“No matter how long you and your fiancé dated or how many times you’ve been a bridesmaid in your friends’ weddings, there are some truths you don’t know about until you get engaged.
1. You’ll have a giant zit on your chin the day he proposes.
Okay, maybe you won’t (or didn’t). But the point is that whatever fantasy proposal you had dreamed up (at the most romantic place in the world, wearing a perfect dress, with the best hair and complexion you’ve ever had) isn’t reality.
Our Advice: Your proposal story — whether it happened on the couch in your PJs with no makeup on or in the middle of the Caribbean in a hot swimsuit — is more important (and unique) than that fantasy proposal you might have had in your head. Why? Because it’s your story and no one else’s.
2. You won’t be able to stop staring at your hand.
Maybe you went ring shopping together and picked it out yourself, or it was a total surprise. Either way, there’s a big difference between imagining it on your hand and seeing that brand-new shiny ring on your finger.
Our Advice: Everyone will want to see the ring, so get a manicure (and be careful gawking at your hand while driving or crossing busy intersections!).
3. You’ll have to tell your proposal story a million times.
As soon as you get engaged, one of the first questions people will ask is how he proposed. Get used to it. Telling and retelling the story is part of the fun of being engaged.
Our Advice: To make it easier on yourselves, write down your proposal story (put it on your wedding website and in your online wedding planner) and send friends and family the link so they can get the full details.
4. People will ask you about a wedding date and location before you’ve had a chance to think even about it.
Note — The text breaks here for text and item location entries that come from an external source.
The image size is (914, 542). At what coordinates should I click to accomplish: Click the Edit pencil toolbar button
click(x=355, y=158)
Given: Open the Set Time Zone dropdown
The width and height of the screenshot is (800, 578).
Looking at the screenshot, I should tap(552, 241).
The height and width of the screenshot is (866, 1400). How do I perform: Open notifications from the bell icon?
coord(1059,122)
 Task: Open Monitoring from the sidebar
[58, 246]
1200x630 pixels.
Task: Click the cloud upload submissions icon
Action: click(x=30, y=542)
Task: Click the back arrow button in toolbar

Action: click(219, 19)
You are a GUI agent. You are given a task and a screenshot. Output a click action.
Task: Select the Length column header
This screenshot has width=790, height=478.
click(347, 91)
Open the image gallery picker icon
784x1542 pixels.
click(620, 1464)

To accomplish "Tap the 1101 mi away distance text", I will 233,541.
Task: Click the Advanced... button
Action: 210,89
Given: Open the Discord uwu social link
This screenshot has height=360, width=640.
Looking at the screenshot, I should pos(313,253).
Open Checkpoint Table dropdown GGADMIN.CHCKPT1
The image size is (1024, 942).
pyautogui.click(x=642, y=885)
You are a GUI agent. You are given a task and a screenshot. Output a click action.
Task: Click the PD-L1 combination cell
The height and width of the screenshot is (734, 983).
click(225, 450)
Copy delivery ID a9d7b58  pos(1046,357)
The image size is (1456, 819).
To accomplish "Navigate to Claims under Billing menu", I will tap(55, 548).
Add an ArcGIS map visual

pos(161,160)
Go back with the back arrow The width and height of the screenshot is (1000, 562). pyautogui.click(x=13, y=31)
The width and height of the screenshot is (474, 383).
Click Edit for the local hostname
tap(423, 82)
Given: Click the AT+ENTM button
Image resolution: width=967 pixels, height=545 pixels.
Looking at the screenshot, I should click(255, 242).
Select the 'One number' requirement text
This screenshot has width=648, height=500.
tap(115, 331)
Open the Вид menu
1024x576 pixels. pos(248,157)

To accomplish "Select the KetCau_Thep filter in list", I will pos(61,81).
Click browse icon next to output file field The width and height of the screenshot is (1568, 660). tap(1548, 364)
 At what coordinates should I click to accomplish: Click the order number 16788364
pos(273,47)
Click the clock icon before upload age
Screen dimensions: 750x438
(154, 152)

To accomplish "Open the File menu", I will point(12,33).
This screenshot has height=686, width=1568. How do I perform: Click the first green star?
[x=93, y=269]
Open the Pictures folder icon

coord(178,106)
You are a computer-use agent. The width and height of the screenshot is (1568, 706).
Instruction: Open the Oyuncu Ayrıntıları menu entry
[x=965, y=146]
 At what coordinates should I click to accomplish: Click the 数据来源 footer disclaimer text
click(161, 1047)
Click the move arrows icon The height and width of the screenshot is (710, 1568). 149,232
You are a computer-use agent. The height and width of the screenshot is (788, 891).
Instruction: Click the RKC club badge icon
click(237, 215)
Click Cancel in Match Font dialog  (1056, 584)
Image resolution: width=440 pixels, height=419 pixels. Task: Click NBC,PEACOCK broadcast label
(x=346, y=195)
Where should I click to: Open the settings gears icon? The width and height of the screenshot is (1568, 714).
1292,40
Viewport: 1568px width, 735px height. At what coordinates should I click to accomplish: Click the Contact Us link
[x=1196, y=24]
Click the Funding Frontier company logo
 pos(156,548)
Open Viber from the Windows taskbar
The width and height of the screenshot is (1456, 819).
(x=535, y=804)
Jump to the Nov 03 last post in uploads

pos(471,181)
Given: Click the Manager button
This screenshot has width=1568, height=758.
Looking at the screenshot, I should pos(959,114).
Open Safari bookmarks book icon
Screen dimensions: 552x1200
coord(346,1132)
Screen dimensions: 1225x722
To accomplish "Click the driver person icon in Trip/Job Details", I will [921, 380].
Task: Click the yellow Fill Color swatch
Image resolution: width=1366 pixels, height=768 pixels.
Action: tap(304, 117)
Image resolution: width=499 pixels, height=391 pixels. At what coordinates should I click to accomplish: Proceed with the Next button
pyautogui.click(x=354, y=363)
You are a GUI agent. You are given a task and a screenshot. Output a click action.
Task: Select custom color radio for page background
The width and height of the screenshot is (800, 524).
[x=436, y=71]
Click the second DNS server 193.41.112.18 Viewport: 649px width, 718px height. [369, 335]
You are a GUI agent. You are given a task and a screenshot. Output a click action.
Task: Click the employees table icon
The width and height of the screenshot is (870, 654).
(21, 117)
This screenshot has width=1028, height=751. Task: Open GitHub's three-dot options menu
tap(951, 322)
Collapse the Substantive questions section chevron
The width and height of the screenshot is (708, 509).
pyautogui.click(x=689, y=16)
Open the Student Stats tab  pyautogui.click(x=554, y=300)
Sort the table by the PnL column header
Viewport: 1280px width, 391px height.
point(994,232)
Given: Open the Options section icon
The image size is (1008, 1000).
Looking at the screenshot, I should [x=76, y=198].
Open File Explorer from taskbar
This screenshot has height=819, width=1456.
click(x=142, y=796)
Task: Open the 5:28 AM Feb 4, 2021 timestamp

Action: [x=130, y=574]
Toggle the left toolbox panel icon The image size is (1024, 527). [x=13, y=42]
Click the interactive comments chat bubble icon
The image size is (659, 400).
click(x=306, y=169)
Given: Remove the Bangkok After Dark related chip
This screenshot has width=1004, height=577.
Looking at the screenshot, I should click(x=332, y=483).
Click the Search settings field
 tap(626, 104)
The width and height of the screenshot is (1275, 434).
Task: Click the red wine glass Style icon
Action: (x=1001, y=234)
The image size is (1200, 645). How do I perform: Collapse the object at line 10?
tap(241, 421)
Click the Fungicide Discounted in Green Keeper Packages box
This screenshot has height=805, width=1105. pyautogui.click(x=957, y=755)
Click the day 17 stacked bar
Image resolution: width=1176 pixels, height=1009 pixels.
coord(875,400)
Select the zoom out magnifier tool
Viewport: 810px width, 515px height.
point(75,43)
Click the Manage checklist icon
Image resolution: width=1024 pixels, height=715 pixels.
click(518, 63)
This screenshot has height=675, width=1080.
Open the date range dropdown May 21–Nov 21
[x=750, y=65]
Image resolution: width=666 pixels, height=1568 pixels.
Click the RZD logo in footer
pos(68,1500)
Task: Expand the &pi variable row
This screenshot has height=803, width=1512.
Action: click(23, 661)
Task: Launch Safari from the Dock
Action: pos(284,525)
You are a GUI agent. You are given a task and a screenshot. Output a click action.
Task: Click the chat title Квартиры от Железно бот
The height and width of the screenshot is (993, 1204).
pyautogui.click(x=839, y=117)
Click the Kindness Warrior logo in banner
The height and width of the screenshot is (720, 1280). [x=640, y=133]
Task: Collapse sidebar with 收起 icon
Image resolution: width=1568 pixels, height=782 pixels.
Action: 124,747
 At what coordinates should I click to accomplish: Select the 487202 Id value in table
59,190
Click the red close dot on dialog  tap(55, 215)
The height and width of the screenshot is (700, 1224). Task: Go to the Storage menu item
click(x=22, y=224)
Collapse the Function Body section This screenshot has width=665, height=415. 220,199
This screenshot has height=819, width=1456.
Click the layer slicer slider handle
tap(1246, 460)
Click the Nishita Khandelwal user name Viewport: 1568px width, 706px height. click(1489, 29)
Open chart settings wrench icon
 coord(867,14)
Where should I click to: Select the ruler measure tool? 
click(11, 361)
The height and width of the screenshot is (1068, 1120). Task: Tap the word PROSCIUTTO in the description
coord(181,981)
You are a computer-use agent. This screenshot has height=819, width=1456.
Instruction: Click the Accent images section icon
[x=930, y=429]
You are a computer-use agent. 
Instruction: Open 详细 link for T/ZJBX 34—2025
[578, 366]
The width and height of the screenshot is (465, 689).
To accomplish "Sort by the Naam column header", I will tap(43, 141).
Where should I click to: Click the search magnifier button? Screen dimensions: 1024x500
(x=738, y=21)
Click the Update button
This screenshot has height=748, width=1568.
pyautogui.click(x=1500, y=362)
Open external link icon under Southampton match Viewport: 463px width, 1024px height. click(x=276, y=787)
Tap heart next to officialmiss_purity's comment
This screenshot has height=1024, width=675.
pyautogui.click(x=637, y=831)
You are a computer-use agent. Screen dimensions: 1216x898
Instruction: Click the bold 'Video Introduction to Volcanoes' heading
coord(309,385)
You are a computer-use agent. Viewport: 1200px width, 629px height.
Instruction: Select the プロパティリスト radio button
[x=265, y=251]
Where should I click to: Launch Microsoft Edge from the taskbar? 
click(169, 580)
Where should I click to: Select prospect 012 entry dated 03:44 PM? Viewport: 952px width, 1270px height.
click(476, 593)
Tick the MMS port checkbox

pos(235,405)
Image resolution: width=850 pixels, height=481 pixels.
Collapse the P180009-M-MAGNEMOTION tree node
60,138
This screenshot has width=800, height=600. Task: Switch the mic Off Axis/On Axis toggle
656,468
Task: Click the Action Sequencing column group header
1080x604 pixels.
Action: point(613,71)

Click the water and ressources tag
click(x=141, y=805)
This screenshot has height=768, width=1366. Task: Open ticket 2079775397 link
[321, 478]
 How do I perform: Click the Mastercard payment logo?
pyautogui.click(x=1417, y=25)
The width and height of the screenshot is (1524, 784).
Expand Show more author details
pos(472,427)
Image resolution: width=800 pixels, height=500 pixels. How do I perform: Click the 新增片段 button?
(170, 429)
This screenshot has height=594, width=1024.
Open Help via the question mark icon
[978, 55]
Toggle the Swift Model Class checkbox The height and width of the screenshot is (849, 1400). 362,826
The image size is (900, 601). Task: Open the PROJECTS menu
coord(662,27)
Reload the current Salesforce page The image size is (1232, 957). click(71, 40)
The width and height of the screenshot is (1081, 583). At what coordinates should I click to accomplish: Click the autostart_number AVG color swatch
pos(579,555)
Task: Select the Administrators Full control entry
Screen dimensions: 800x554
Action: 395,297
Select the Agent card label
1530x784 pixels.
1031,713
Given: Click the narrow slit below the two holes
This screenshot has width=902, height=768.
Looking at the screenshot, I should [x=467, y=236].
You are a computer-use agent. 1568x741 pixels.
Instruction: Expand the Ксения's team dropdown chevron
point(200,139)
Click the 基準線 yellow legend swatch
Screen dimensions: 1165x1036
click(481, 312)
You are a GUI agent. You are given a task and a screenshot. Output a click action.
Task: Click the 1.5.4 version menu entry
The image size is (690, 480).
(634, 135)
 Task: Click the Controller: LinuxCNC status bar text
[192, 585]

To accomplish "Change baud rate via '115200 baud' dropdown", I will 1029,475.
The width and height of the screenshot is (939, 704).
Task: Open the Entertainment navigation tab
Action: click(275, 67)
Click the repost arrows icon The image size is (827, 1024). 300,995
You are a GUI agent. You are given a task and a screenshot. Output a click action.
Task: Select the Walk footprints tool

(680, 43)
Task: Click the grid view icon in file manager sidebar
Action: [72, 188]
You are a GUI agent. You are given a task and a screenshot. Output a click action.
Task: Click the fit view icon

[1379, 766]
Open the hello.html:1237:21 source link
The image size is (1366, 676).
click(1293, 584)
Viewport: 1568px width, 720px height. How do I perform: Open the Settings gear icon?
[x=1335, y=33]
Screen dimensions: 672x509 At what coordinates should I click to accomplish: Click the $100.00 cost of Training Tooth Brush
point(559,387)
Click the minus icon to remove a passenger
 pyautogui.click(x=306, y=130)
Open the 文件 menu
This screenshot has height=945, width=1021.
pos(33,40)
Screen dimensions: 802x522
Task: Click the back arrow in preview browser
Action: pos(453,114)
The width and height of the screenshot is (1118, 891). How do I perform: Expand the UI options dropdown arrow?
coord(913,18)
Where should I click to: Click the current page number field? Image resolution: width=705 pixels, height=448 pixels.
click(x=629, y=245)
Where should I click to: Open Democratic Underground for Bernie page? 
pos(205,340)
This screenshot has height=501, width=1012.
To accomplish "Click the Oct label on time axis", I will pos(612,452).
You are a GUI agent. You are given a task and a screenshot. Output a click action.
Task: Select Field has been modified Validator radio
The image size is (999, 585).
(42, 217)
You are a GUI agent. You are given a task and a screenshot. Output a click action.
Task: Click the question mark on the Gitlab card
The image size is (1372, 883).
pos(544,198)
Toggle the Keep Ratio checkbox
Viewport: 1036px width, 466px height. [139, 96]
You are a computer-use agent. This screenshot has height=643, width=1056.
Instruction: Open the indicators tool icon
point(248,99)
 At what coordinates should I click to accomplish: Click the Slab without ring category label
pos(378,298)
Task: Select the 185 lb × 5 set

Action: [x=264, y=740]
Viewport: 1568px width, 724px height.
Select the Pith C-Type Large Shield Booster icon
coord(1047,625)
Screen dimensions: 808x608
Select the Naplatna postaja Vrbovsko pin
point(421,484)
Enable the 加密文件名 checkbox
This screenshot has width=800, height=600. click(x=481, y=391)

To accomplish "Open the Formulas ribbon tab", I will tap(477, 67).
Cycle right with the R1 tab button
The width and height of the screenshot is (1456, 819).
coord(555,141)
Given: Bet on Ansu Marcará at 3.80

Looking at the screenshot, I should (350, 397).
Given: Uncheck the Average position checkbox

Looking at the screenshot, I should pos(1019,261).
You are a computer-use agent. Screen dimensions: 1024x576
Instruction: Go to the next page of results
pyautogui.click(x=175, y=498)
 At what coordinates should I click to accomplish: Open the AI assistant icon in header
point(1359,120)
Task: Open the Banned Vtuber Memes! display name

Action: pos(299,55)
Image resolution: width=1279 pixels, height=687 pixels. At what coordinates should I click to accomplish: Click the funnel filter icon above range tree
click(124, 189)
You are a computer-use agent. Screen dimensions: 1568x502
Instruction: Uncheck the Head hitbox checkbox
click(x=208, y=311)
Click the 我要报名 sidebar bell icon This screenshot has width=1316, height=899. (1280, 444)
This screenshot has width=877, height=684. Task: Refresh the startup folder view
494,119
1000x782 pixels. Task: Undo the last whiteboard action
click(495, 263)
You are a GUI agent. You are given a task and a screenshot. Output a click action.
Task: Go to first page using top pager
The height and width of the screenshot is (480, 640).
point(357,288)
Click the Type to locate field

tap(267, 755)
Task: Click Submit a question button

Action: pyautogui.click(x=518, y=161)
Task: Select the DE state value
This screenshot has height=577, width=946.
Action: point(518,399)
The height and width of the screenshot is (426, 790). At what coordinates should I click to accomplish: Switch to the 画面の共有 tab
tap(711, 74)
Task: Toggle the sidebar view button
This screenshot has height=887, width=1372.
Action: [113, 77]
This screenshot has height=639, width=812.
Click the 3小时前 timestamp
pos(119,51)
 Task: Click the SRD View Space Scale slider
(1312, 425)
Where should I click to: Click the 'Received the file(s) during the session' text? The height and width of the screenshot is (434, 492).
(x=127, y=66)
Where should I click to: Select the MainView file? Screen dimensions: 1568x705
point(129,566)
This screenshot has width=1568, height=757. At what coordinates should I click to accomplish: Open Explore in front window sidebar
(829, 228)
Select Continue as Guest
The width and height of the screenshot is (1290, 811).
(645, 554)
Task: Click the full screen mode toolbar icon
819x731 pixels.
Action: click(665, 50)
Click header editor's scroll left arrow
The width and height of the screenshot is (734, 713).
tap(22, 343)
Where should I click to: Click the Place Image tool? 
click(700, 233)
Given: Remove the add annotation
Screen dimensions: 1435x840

Our Advice: If you have no idea where and when the wedding will be, come up with a blanket statement you can use whenever someone asks. Say something like, “We’re so excited just being engaged right now. I’m sure there will be plenty of time to figure out the logistics in the coming months.” Then, they’ll take the hint.
5. There might be a few spoilsports.
There’s usually at least one friend or family member who may not come off as supportive or pleased as the rest. If this doesn’t happen to you, be thankful because you’re in the minority.
Our Advice: A not-so-positive reaction to your good news is a reflection of that person (not you). Don’t dwell on negative feedback. Instead, focus on the positive — you’re getting married!
6. But your best friends will be there for you.
You’ll know the people you can count on. The ones who post five-exclamation-point messages to your Facebook wall the minute you announce your engagement take you out for drinks the day after you get engaged to celebrate the great news and tell you they’re ready to help you with whatever you need.
Our Advice: Lean on the friends who express excitement for you (and often celebrate your newly engaged status!).
7. Recently married friends will suddenly become wedding planning experts and give you (Often unsolicited) advice.
There are plenty of reasons this happens. Some friends may go through the “post-wedding blues” and miss the excitement of planning their weddings. Others may think they’re doing you a favor.
Our Advice: If a friend offers wedding planning advice (say, “You shouldn’t invite kids to your wedding,” or anything else that starts with, “You should/shouldn’t…”), take it in stride. Graciously accept it as a sign of their friendship (there’s no need to get defensive). If you agree with the advice, take it; if not, thank them and move on with your plans.
8. You’ll watch wedding movies and TV shows differently.
Whether you’ve seen dozens of Say Yes to the Dress episodes, or you wouldn’t be caught dead watching a “cheesy wedding show,” you might now find yourself a little (or a lot) more interested in wedding movies and shows.
Our Advice: Rent Father of the Bride, My Best Friend’s Wedding, and Rachel Getting Married – and don’t feel bad about sitting through and enjoying a TLC wedding special or two. This is one of those guilty wedding pleasures you can indulge in while engaged.
9. You’ll have difficulty not jumping into wedding planning immediately and will find it difficult to “just enjoy being engaged.”
Sure, you recognize a long road ahead of you, and there’s plenty of time to plan a wedding. But after the shock wears off, the next natural step is to start working out wedding plans.
Our Advice: It’s okay (and good!) to get started early — be sensitive to him. He likely just spent a lot of money and time planning the proposal. So give him a little time to relax if he needs it. Then, you can get started on a few things: designing the guest list (at least your family and friends) and documenting your proposal story.
10. Your relationship will feel different (even if you’ve been living together for years).
A marriage proposal is exciting, but it’s also serious. You’ve just agreed to commit to one another — forever.
Our Advice: Work out the details you may have only touched upon when dating. Decide what you’ll do for holidays every year, whether you want kids, where you want to live long term. Make actual plans. Knowing where you both stand on the big topics is good, even if they change. If you’re not required to through your church or temple, consider signing up for prewedding counseling, where you’ll be led through the process by a pro. Having worked out hard-to-make decisions together will make the wedding ceremony that much more meaningful.”